How to Kickstart an AI Venture Without Proprietary Data
Kartik Hosanagar
AI, Entrepreneurship, Digital Transformation, Mindfulness. Wharton professor. Cofounder Yodle, Jumpcut
AI startups have a chicken & egg problem. Here's how to solve it.
A few years ago, I learned about the billions of dollars banks lose to credit card fraud on an annual basis. Better detection or prediction of fraud would be incredibly valuable. And so I considered the possibility of convincing a bank to share their transactional data in the hope of building a better fraud detection algorithm. The catch, unsurprisingly, was that no major bank is willing to share such data. They feel they’re better off hiring a team of data scientists to work on the problem internally. My startup idea died a quick death.
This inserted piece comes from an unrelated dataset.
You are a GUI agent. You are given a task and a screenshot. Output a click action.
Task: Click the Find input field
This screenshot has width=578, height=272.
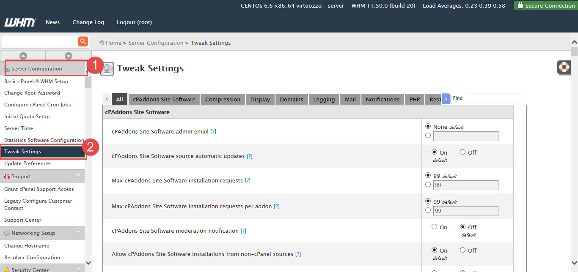point(495,98)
Despite the tremendous innovation and entrepreneurial opportunities around AI, breaking into AI can be a daunting task for entrepreneurs as they face a chicken-and-egg problem before they even begin, something existing companies are less likely to contend with. I believe specific strategies can help entrepreneurs overcome this challenge and create successful AI-driven ventures.
What is the chicken-and-egg problem in AI entrepreneurship?
Today’s AI systems need to be trained on large datasets, which can pose a challenge for entrepreneurs. Established companies with a sizable customer base already have a stream of data from which they can train AI systems, build new products and enhance existing ones, generate additional data, and rinse and repeat (for example, Google Maps has over 1B monthly active users and over 20 Petabytes of data). But for entrepreneurs, the need for data poses a chicken-and-egg problem -- because their company hasn’t yet been built, they don’t have data, which means they can’t create an AI product as easily.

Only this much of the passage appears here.